Corriere del Veneto (Treviso e Belluno)
Siamo il Pronto Soccorso delle aziende, ascoltateci
Nel devastante contesto economico provocato dall’emergenza coronavirus, tra tutte le categorie di imprese e professionisti c’è ne una, in particolare, che sta svolgendo nell’interesse delle imprese, dei lavoratori e dello Stato un’importante funzione sociale – accordi sindacali, adempimenti previdenziali e fiscali – ed è quella dei consulenti del lavoro, senza la quale verrebbero a mancare dati e informazioni indispensabili per adempiere agli obblighi contrattuali, previdenziali e fiscali, con un ulteriore e facilmente intuibile aggravio della crisi.
Nessuno saprebbe quanto deve essere corrisposto ai lavoratori, quanti contributi vanno versati, quante somme devono essere anticipate ai lavoratori per conto degli Enti previdenziali e dello Stato (assegni familiari, indennità di malattia, maternità, ritenute fiscali), insomma, il caos. Se sul versante sanitario ci sono le strutture ospedaliere che, proprio per far fronte all’emergenza del Covid-19, necessitano di ulteriori risorse umane e finanziarie, i consulenti del lavoro, per far fronte agli adempimenti, aumentati paurosamente – attualmente si lavora alla giornata, senza alcuna certezza normativa né, soprattutto, semplificazione burocratica – hanno bisogno, in molti casi, di incrementare il personale e, in particolare, di poter lavorare in un quadro normativo non schizofrenico, asfissiante dal punto di vista delle scadenze.

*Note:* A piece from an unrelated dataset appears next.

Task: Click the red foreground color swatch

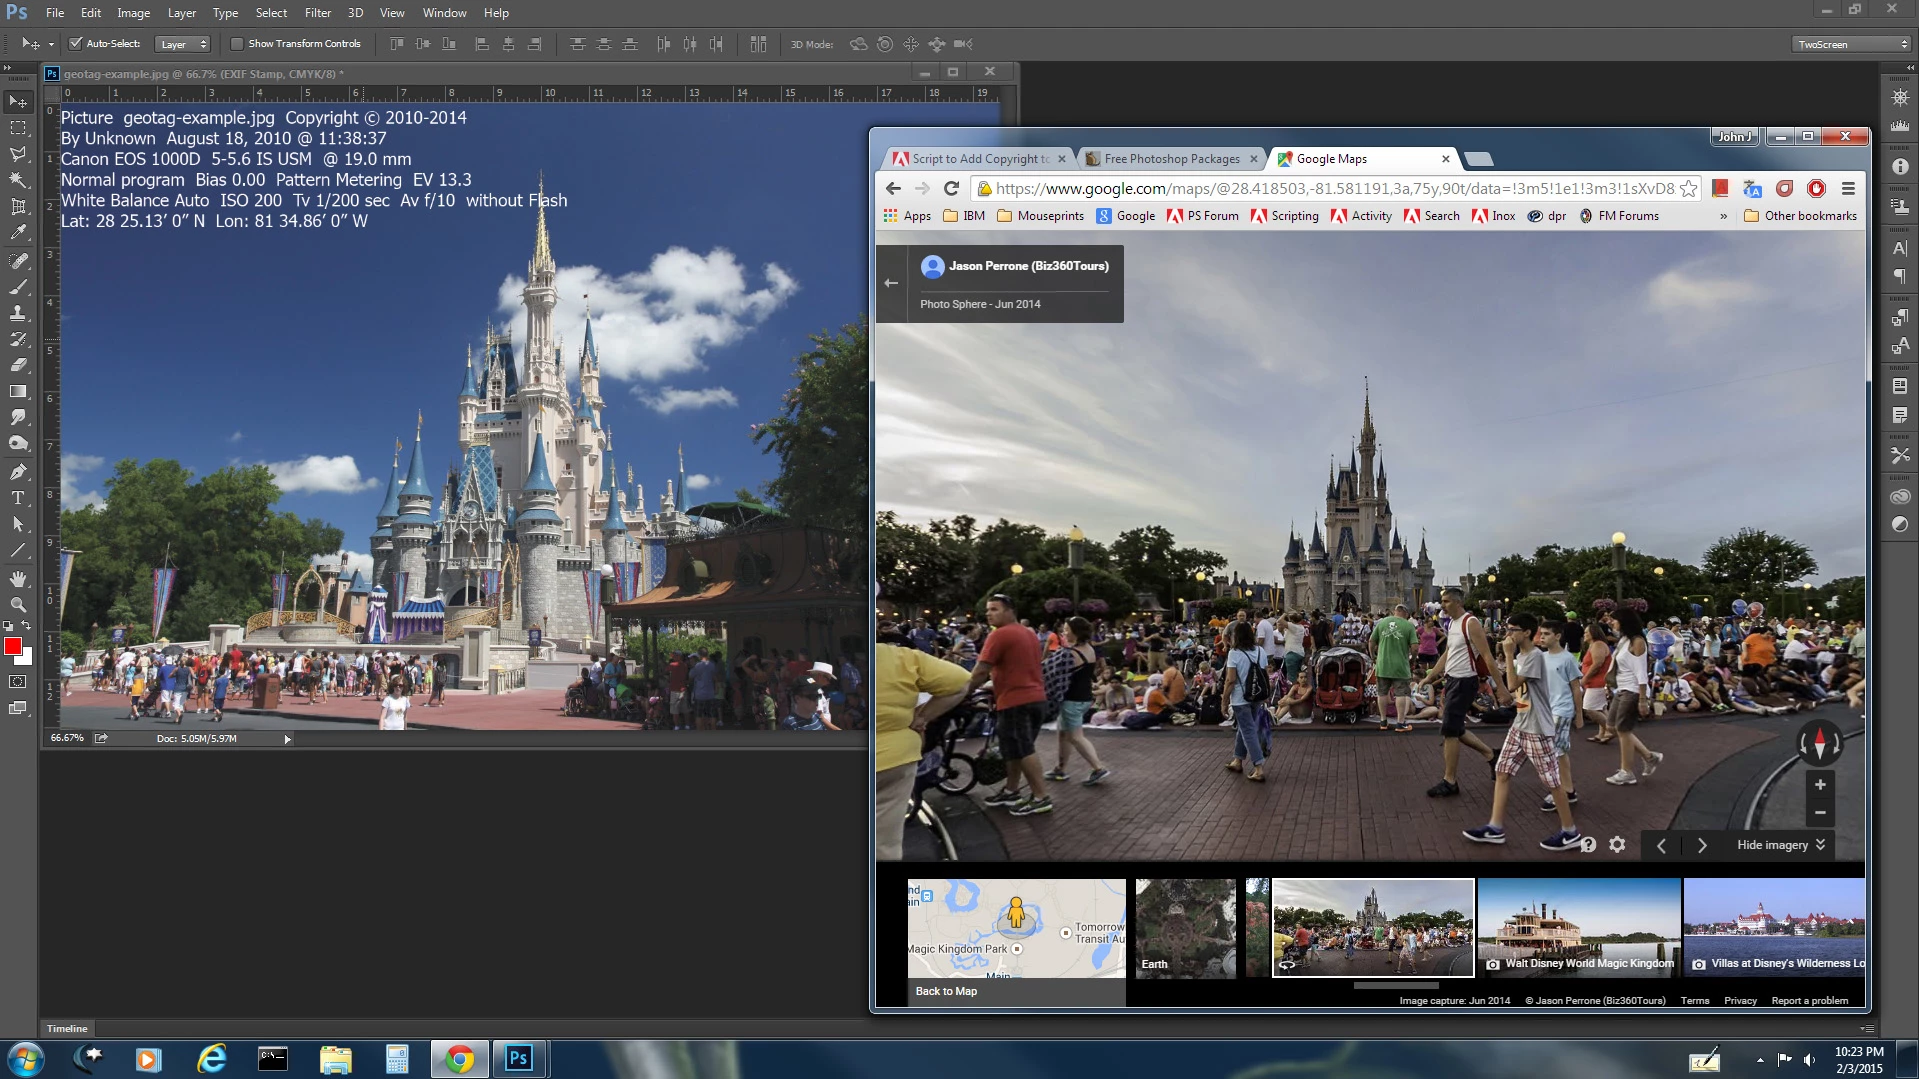Action: tap(13, 647)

Mentre le istituzioni si confrontano sull’ipotesi del «blocco totale», e di fronte all’emergenza perfino i tribunali hanno sospeso e rinviato le udienze, i consulenti continuano a svolgere attività non rinviabili: chiudere, a noi, non è concesso. Nel nostro territorio, ancor prima dell’epidemia, il quadro economico non era dei più brillanti: a Venezia, l’acqua alta del novembre 2019, aveva già messo a dura prova tutto il comparto del turismo e moltissime imprese faticavano a far fronte agli impegni economici: da tre settimane a questa parte, le difficoltà sono diventate enormi, e la fine dell’emergenza, che presto o tardi arriverà, lascerà alle spalle parecchie macerie e le conseguenze le sentiremo per molto tempo ancora.
In questa situazione, per le ragioni che ho evidenziato, tra i primi operatori che rischieranno di sparire ci sono proprio i consulenti del lavoro, «il pronto soccorso delle imprese» (e, a ben vedere, anche dello Stato) che difficilmente potranno essere pagati per le loro attività che continueranno con l’aggiunta di altre incombenze e che, proprio per questo, non avranno, almeno per ora, necessità di ricorrere agli ammortizzatori sociali ma, invece, dovranno sostenere tutte le spese – pagamento delle retribuzioni ai dipendenti, dei compensi ai collaboratori, versare i contributi e le ritenute fiscali- come nulla fosse successo. Come sarà possibile sostenere tutto ciò? Qualcuno si porrà questo problema che coinvolge direttamente centinaia di studi e migliaia di collaboratori e si riflette su centinaia di datori -di lavori e migliaia di loro dipendenti? Pensate a quante sono le imprese che saranno coinvolte da questa crisi che interessa in particolare modo tutti i territori dove il turismo è l’attività principale, come il nostro. Occorrono soluzioni, e in fretta. Le idee non mancano, le istituzioni ci ascoltino.